Lonesome Gambler said:
Trust me, I don't plan on ending up there, but do you have any links to examples? I'm interested to hear the details.
This story doesn't involve a gambler, however it does involve a disabled man who was at a bar on the Seminole Reservation in Hollywood, FL. Anybody not familiar with the Hard Rock Hollywood, FL casino, it features a wide variety of clubs, bars, restaurants, and shops right by the casino. They are all located on the property, so they are exempt from Broward County's laws that regulate liquor sale times, smoking restrictions, etc. Also, this area is patrolled by Seminole Tribe police, who of course are biased towards the best interest of the Seminole Indians.
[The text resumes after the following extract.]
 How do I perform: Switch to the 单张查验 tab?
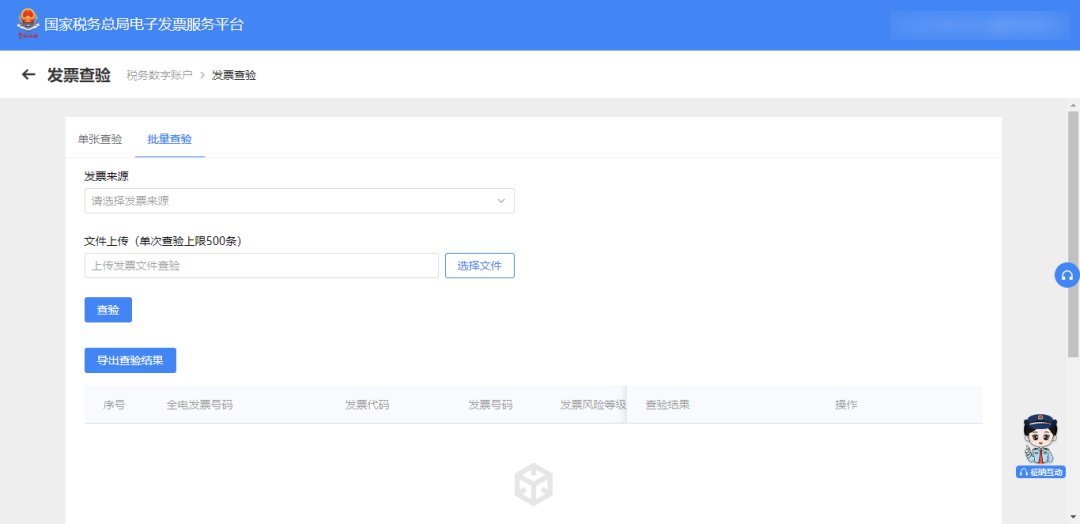tap(100, 139)
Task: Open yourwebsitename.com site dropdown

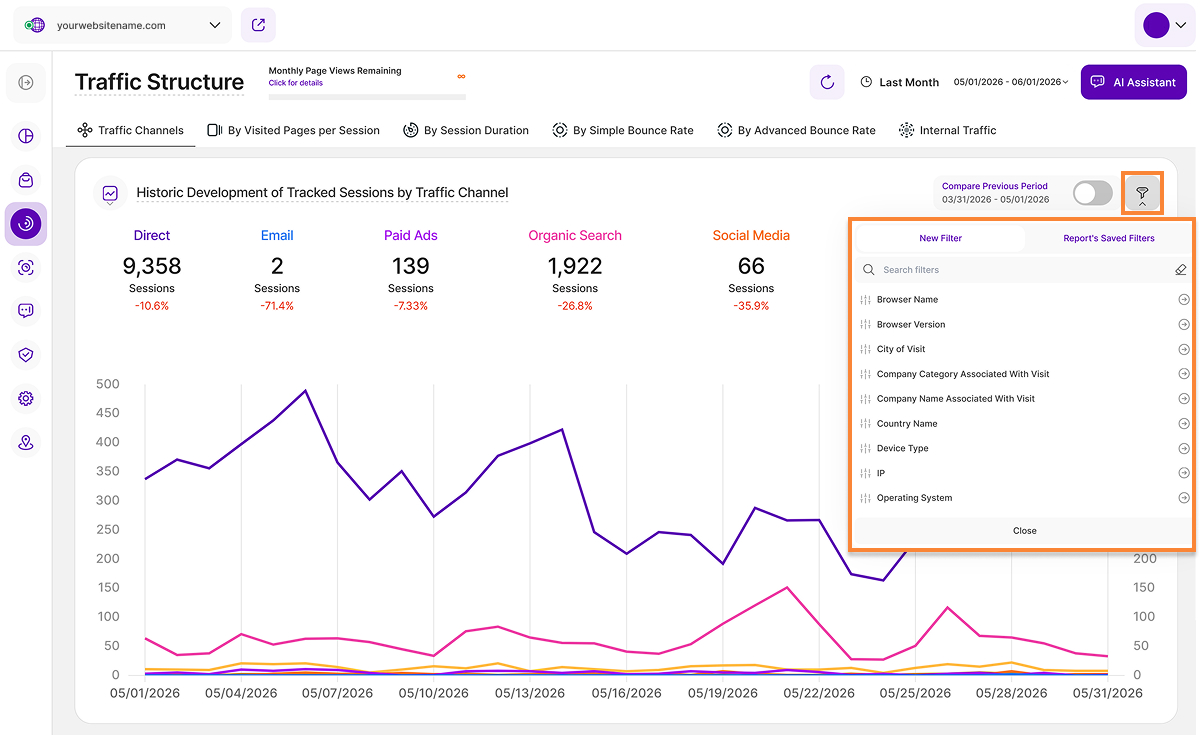Action: [x=122, y=25]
(Dead link: http://blogs.miaminewtimes.com/riptide/2009/08/disabled_miami_man_says_he_was).
Here is another story. Although not directly related, it gives an example of how the Seminole Indians can work things into their favor.
(From
http://weblogs.sun-sentinel.com/news/columnists/mayo/blog/2009/10/ )
October 15, 2009
Federal judge: Beware of contracts with Seminoles
> Posted by Michael Mayo on October 15, 2009 11:04 AM
As the state’s gambling compact with the Seminoles continues to sputter and stall, another contract dispute should serve as a reminder about the perils of doing business with the sovereign tribe.
It involves the Seminoles’ abrupt July 2008 lease termination and takeover of the Hollywood Mobile Estates trailer park on State Road 7.
The land belongs to the Seminoles, but for years they leased it to a partnership controlled by Hartman & Tyner, the Michigan firm that also owns the Mardi Gras Casino.
(I know, I was shocked that the gambling rivals were business partners, but Mardi Gras head Dan Adkins said the arrangement pre-dated the Seminoles’ gambling empire.)
The Seminoles claim that the lease was breached and they seized the mobile home park by force last year.
The U.S. Department of Interior, which oversees tribal matters through its Bureau of Indian Affairs, found the lease was improperly voided but hasn’t done anything about it.
In turn, the management company sued the Interior Department.
This week, a federal judge in Fort Lauderdale denied a motion for a rehearing and upheld the case’s dismissal. U.S. District Judge William P. Dimitrouleas ruled that his hands were tied in ordering the Department of Interior to take any action against the tribe.
Dimitrouleas’ order included some strong wording that should be a warning to anyone doing business (or considering doing business) with the Seminoles.
He wrote:
“It now appears that the Department may be unwilling to do anything to damage the fiduciary or government-to-government relationship it enjoys with this or any Indian tribe…
If tribes have sovereign immunity, except for limited circumstances where only the Department of Interior can intervene, and if the Department will only intervene to protect the rights of the Tribe, then non-Indian entities should be very wary of entering into contracts that will be enforced only against them.”
Let me repeat that, with emphasis: “Non-Indian entities should be very wary of entering into contracts that will be enforced only against them.”
That shouldn’t exactly fill Floridians with confidence about the Seminoles’ future adherence to a gambling compact that’s filled with escape clauses and wiggle room.
The proposed compact contains provisions for disputes, including arbitration and court remedies, but this is the point where it’s time to wonder if the Interior Department will make the Seminoles comply.
Under the current system of sovereignty and shackled courts, anything that takes place on tribal land seems stacked in the Seminoles’ favor.
As Dimitrouleas noted: “Certainly, there was a time in American history where Indian tribes were deserving of the paternal protection of the U.S. government. Whether that situation continues to exist is a matter for political debate in another forum.”
Interesting stuff. Anybody concerned?